Most databases and streaming systems currently do not address this. The databases that attempt to address this typically use techniques like Geo-Partitioning (break the dataset into multiple subsets or partitions) and keep each subset in a different region.
While on the surface it looks right, this approach creates few problems. For example, it requires customers to know which subset of the dataset will be used in which region and then partition the dataset so that the partition falls into that region.
Similarly if a business is doing well and their customer base expands to other regions, this approach would require deep schema changes to support proper placement of data.
What is better? A database or streaming system that can geofence the data natively with strong isolation and does not require schema changes when a business expands to more regions.
The above are some of the fundamental issues with current database and streaming systems.
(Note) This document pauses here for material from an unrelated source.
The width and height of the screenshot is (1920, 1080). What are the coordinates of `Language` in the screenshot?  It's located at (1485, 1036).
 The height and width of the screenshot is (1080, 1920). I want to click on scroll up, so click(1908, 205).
We cannot address these by doing more of the same. We need to build systems with architectures that address these problems natively. Is it possible?
Certainly yes! We have built Global Edge Fabric that addresses the above and other issues natively. It is currently running in 25+ locations worldwide with scheduled expansion beyond 100 by end of the year.
Clearly, more databases and streaming systems will emerge to address these fundamental problems. The important point is that the technology is available today, and provided by Macrometa’s Global Edge Fabric.